** SOURCE TEXT **
:::::

#[solved] multiple arch installs-same kernel, how to populate grub?
121 messages · Page 1 of 1 (latest)
is it not as simple as os-prober
I assumed that was just for windows but that is a stupid assumption
you could also manually make an entry
Os prober did it, though windows didn’t show up so I think I have borked windows
Nope windows works so this is odd, and it’s in fstab
Forgot to mount windows efi, lol, silly me!
For some reason when I start arch now on btrfs it’s super super slow, any idea why? I’m stuck on:
Starting version 251.4-1-arch
For so long until it lets me log in as cli, or now that I have gdm installed and enabled loads that
I manually added my swap to the fstab and messed up the uuid-lol
Hmmm, so far os prober has not been the solution, I’m gonna need to nuke grub and reinstall it :/
Yeah when I try to load my ext4 grub gives me this:
it is obviously in there but I assume it's got like a system link to the btrfs install
basically both my btrfs arch and my ext4 arch each want to make their own /boot/initramfs-linux.img by the looks of things
is it that I just can't use the mainline kernel on both, or else use seperate efi partitions to boot them?
closest thing I have found is this but there's no solution on the thread and for some reason they start talking about VLC:
https://bbs.archlinux.org/viewtopic.php?id=224213
I was joking Nhail, I don't expect you to solve this 😂
Have you tried the solution you gave me?
I guess with multiple installs it wouldn't necessarily apply
it's a different issue, in short:
I've installed mainline kernel on sda3 and sdb3, sda3 is with ext4 and sdb3 is with btrfs, but I can't boot with the ext4
You installed it across both? Like a sort of RAID setup?

:::::

** GOAL 1 **
Answer these questions using the forum thread.
(a) Which version line does the btrfs boot stay stuck on?
(b) What did the poster forget to mount?
(c) Which partition holds the btrfs install?
** GOAL 2 **
Translate this sentence from the forum thread into Spanish: "I've installed mainline kernel on sda3 and sdb3, sda3 is with ext4 and sdb3 is with btrfs, but I can't boot with the ext4"
** GOAL 3 **
Write out the forum thread from "121 messages ·" to "lol, silly me!", renaming "windows" to "Windows" everywhere it appears.

Data listing

:::::

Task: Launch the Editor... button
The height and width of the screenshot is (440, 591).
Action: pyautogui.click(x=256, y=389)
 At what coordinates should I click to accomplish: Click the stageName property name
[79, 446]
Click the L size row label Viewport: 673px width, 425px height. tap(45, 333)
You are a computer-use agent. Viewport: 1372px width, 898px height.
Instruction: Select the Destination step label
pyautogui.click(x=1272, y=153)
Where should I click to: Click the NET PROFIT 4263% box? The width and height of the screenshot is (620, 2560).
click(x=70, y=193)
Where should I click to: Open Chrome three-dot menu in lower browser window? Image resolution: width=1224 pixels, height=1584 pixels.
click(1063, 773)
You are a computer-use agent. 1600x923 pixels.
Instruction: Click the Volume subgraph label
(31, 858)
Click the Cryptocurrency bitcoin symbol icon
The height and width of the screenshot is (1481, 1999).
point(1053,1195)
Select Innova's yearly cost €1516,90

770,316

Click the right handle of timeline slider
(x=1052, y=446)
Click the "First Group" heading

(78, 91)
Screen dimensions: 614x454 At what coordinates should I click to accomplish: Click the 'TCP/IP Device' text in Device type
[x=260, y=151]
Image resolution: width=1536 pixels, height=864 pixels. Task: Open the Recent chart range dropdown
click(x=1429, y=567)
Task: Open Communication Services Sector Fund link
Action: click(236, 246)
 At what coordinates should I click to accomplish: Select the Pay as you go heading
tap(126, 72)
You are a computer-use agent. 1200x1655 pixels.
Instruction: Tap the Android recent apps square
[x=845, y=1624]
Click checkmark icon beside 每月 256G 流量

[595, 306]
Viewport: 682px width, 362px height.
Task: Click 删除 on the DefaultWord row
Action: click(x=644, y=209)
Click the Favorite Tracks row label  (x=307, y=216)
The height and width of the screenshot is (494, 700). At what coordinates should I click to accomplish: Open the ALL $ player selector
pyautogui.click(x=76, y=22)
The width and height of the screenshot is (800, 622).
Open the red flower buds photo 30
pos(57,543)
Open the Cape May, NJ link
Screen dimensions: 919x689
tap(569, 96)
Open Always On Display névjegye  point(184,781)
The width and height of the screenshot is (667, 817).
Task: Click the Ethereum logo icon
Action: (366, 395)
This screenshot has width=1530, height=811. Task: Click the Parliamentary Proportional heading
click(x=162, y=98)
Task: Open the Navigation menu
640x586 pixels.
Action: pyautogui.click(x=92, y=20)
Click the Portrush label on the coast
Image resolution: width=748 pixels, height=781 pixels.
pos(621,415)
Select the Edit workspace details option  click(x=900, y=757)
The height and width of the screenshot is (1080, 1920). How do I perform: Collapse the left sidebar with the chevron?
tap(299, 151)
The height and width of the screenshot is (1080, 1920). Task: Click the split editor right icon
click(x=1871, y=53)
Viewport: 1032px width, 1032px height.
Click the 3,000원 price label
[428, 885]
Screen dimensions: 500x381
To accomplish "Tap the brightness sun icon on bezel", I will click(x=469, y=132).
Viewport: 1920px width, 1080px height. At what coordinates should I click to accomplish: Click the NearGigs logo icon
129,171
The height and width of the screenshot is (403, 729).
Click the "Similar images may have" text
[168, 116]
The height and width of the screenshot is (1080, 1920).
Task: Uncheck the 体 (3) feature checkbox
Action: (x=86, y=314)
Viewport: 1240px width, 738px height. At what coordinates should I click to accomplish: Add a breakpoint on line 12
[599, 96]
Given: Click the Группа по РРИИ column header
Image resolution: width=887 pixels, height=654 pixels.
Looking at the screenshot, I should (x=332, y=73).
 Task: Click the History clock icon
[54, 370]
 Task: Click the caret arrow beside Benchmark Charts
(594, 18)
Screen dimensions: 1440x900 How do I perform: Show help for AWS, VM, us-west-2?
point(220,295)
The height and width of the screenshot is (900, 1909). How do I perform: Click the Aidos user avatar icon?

:::::

** WORKED SOLUTION 1 **
(a) Starting version 251.4-1-arch
(b) The Windows EFI
(c) sdb3

** WORKED SOLUTION 2 **
He instalado el kernel mainline en sda3 y sdb3; sda3 tiene ext4 y sdb3 tiene btrfs, pero no puedo arrancar con el ext4.

** WORKED SOLUTION 3 **
121 messages · Page 1 of 1 (latest)
is it not as simple as os-prober
I assumed that was just for Windows but that is a stupid assumption
you could also manually make an entry
Os prober did it, though Windows didn’t show up so I think I have borked Windows
Nope Windows works so this is odd, and it’s in fstab
Forgot to mount Windows efi, lol, silly me!